Anyway, earlier this week I was riding with my go-to Hannah when she came out with one of those empowering little aphorisms that makes Peloton such an easy target. She was talking about the difficulties of 2020 and her advice to us was — and I’m quoting here — to “take the tears of 2020 and water the flowers of 2021.” Let’s put aside the fact that salty tears can’t be good for flowers. Her broader point that our pain can be put to productive use isn’t a bad one. And since I’m never going to do the other thing she instructed us to do — drink half my body weight in ounces of water every day — I’m going to give the looking-forward thing a shot. So let’s not look back at the pain of 2020. Let’s look forward to killing some flowers in 2021.
My first restaurant recommendation of 2021 is a new Chinese takeout place in Mt. Vernon Square called Lucky Danger. It’s the brainchild of Chef Tim Ma and Chef Andrew Chiou. Ma was born and raised in Arkansas; many of you will know from his fancier restaurants, Kyirisan (now closed) and American Son. As Ma told Eater, Lucky Danger is “unapologetically American Chinese…It started as an ode to my uncle. I wanted to explore the food that he had in his restaurant, which was the centerpiece of the food I had growing up, and also the centerpiece of my culture and much of my family’s story.”
But while Lucky Danger mostly offers familiar Chinese-American staples, and a fun, playful motif, you can tell that a chef is in charge: the beef is high quality and picks up good char in the wok, the crab rangoon has more crabmeat than cream cheese, the braised pork belly is fall-apart tender, and the sauces are fresh and well-balanced with no hint of gloppiness. Sometimes Ma throws in a less familiar ingredient like winter melon, dried radish, or yu choy, a leafy green with small yellow flowers that you may have seen at Asian markets and briefly thought about cooking before settling for something more mundane. Here’s the menu.

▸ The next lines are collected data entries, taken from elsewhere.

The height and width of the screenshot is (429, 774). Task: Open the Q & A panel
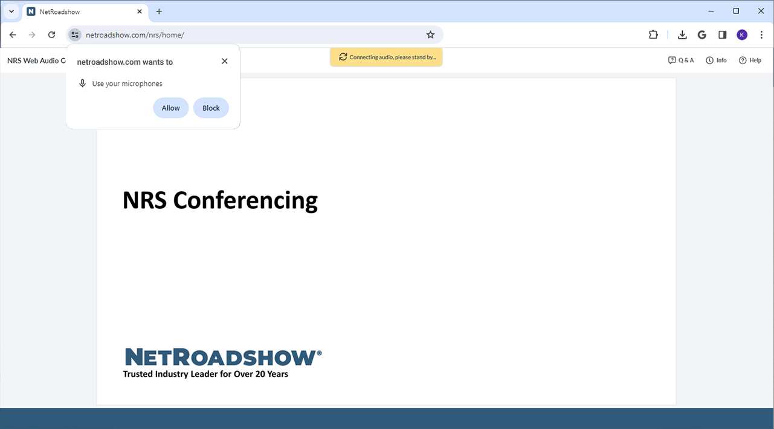(681, 60)
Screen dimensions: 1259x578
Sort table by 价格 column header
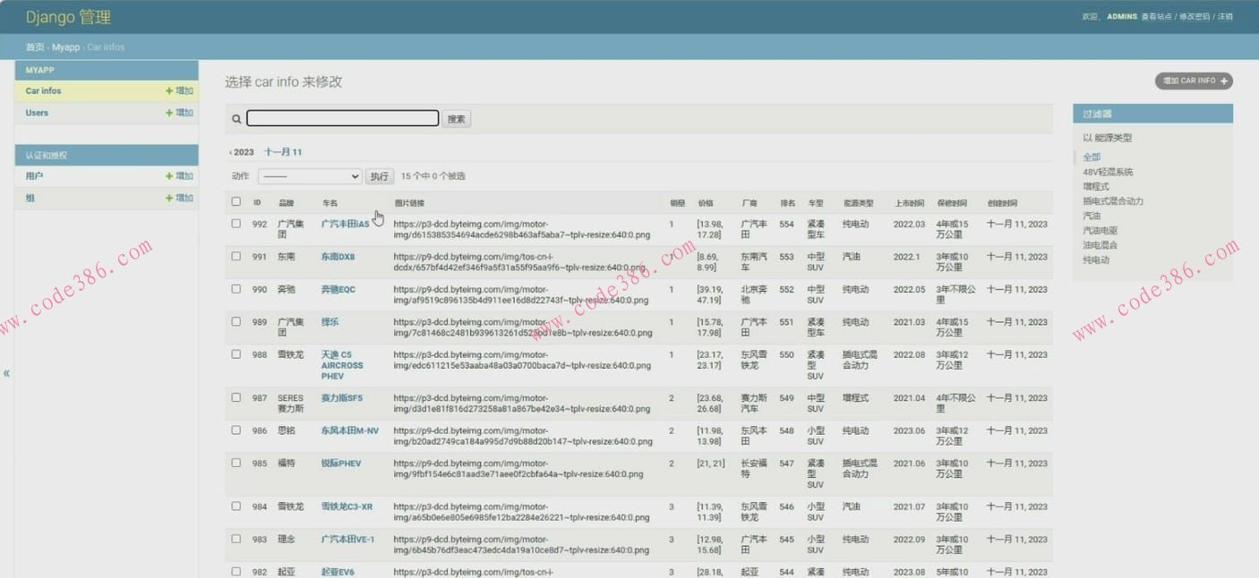click(x=706, y=203)
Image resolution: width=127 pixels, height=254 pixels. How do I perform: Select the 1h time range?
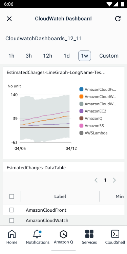coord(11,56)
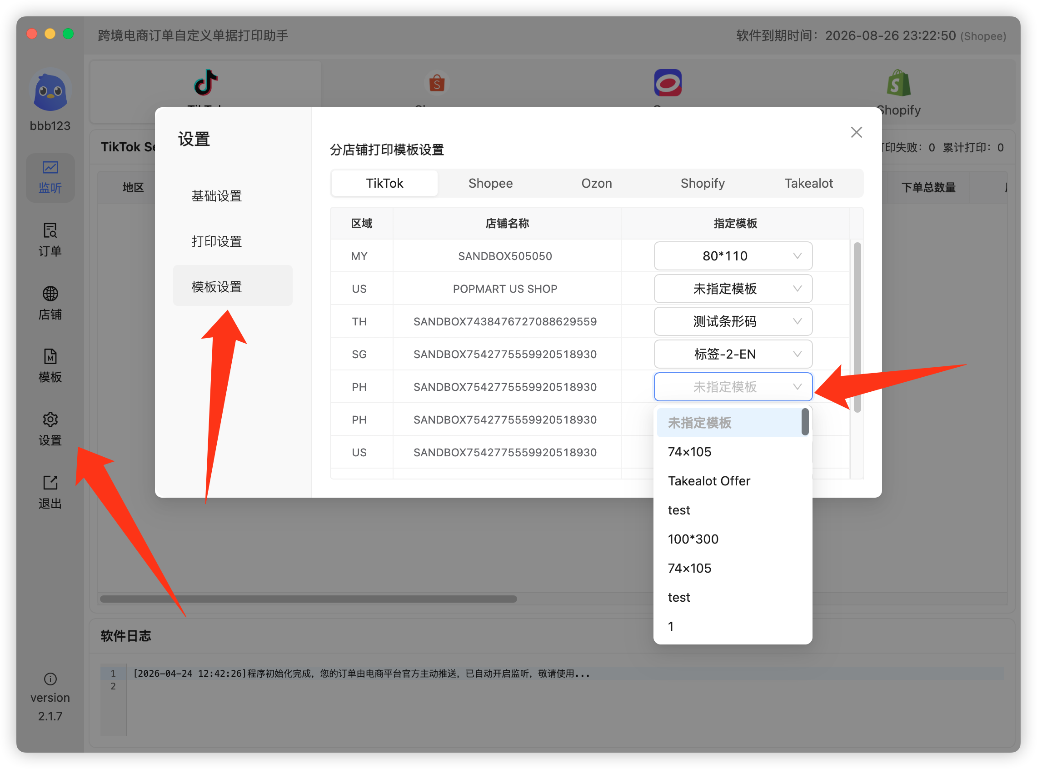
Task: Switch to the Takealot tab
Action: pyautogui.click(x=808, y=183)
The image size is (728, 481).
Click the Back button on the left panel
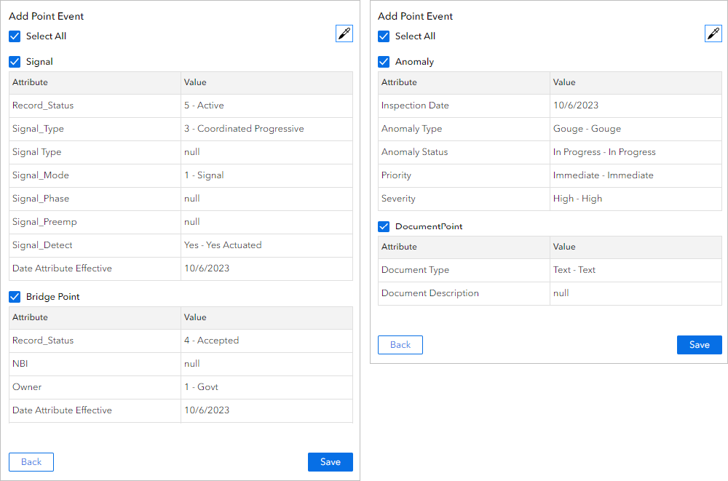(x=31, y=461)
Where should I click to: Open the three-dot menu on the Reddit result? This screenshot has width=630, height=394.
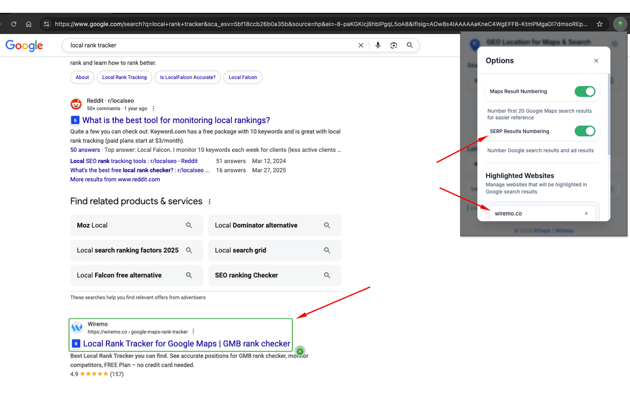point(153,108)
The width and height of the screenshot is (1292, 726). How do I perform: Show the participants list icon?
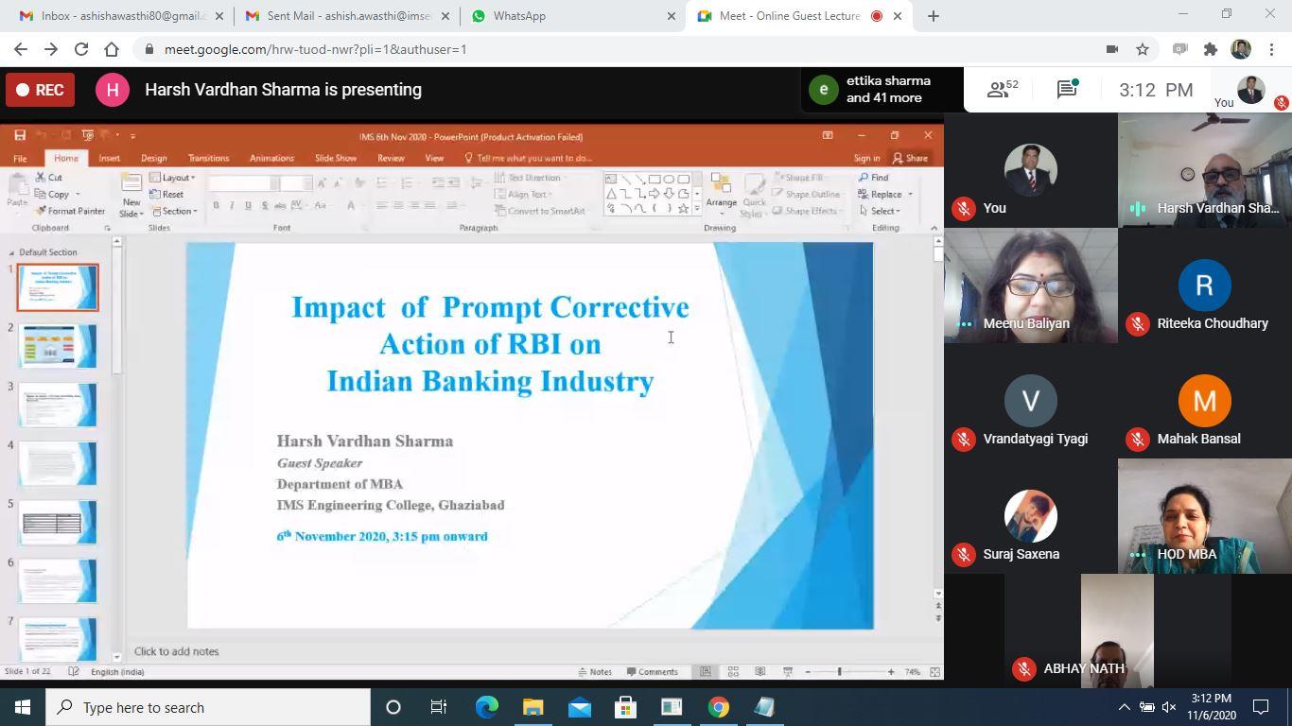coord(1002,90)
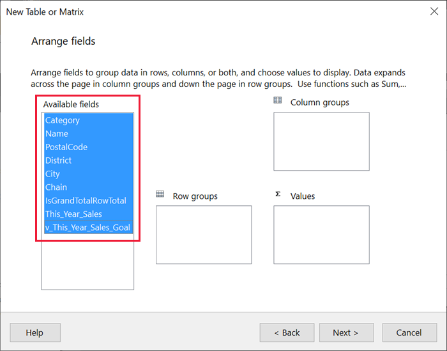Pick the PostalCode field

coord(66,147)
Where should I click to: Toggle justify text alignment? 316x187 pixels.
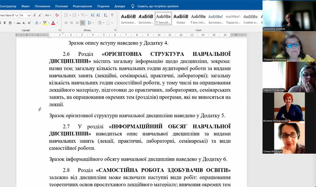83,23
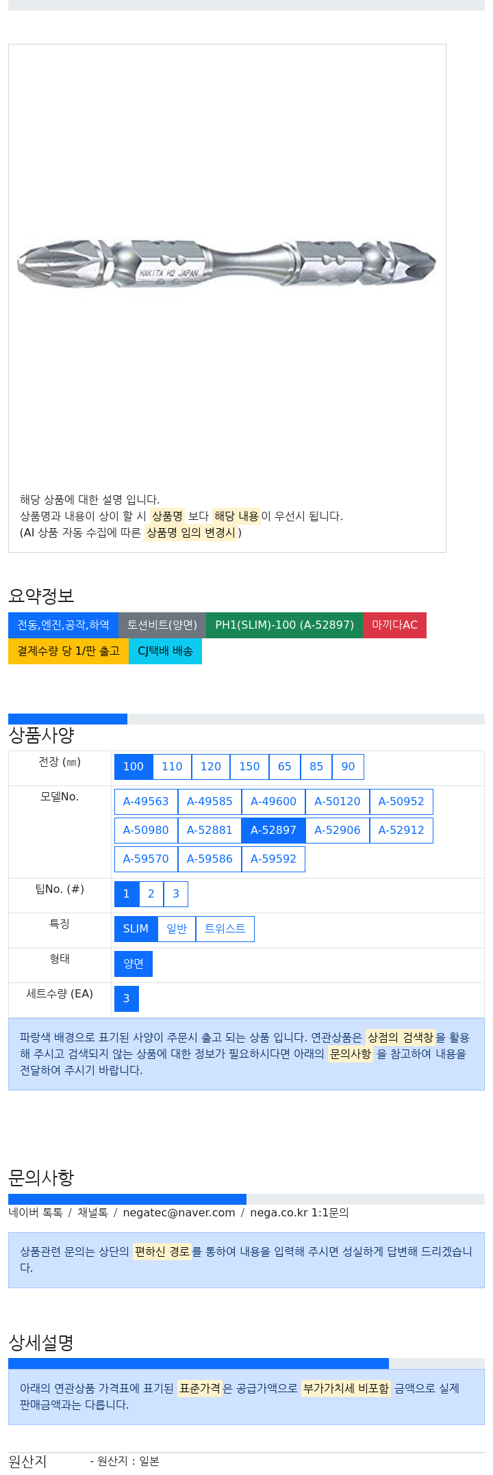This screenshot has height=1475, width=493.
Task: Select the 양면 shape option
Action: coord(134,963)
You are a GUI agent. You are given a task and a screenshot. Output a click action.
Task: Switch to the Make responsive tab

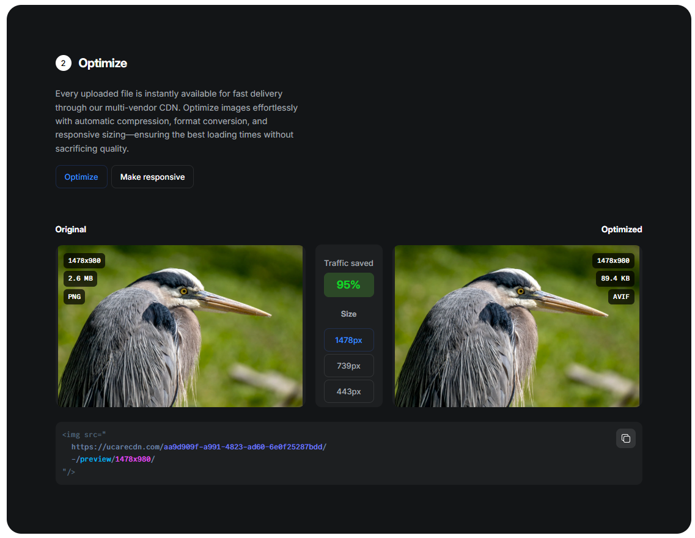pos(152,177)
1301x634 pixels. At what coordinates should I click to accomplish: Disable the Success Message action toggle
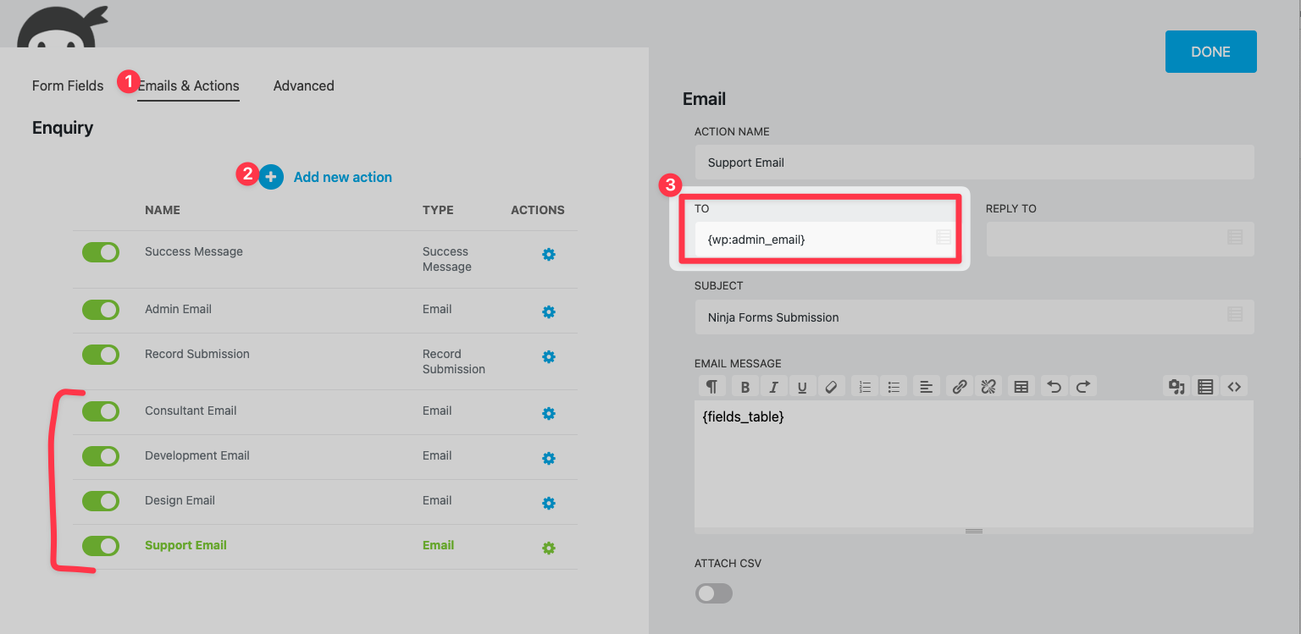(x=101, y=252)
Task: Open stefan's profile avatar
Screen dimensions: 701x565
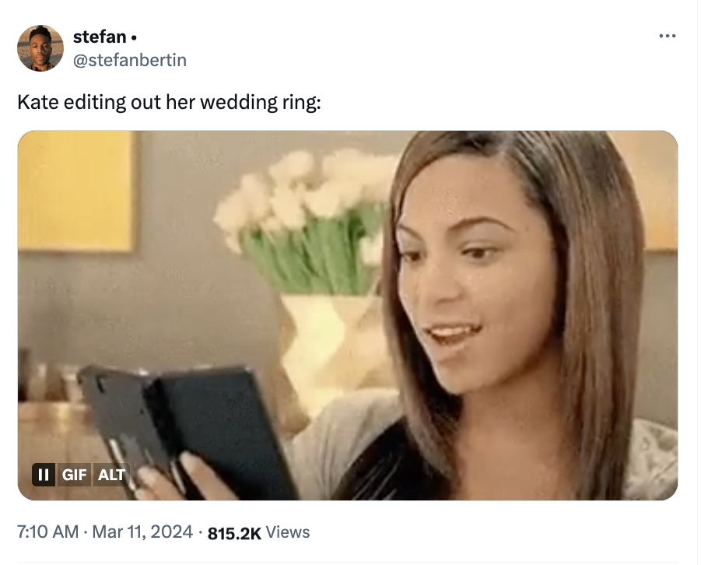Action: pyautogui.click(x=40, y=47)
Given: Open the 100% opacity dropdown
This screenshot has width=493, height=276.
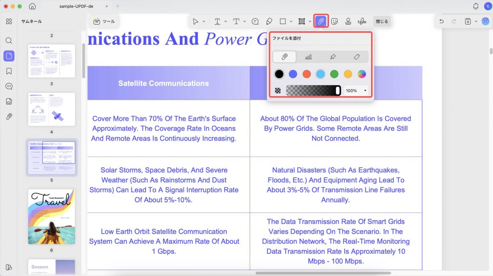Looking at the screenshot, I should (x=356, y=91).
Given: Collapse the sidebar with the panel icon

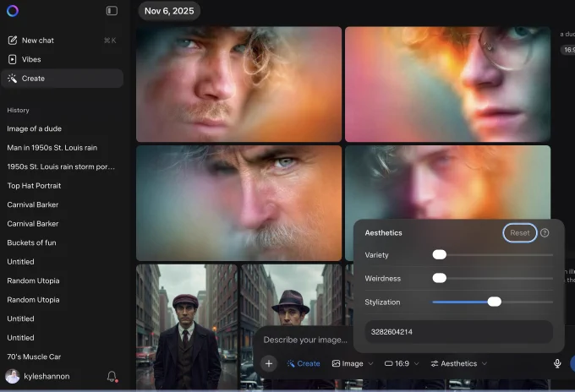Looking at the screenshot, I should pos(112,11).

Of the things I tried, the only misses were the hot & sour soup, with its thin and too-vinegary broth, and the decision to use fried rather than sautéed chicken in the kung pao and cashew chicken dishes. I didn’t mind the fried chicken chunks, I just didn’t think it made those dishes better and wasn’t worth the calories.
Lucky Danger has no phone so you have to order online. Slots for pick-up and delivery open every morning at 10 am for that evening. I’d recommend getting on right away if you want a prime slot.
Broccoli Beef
Chinese Greens (Yu Choy) with Garlic and Shaoxing Wine
Eggplant with Basil
Duck Fried Rice
Pork Belly with Preserved Veggies
Cashew Chicken (photo from Eater)
Pan-Seared Pork Dumplings by Laoban
Crab Rangoon
I ordered from Lucky Danger less than a week ago and I’m already plotting my next order. The car ride downtown isn’t a bug, it’s a feature. Not only is the food worth it, but it’s a chance to (1) sit somewhere other than my home office, and (2) make a dent in my crushing podcast backlog. Who needs DoorDash when you’ve got a dozen episodes of Keep It to binge.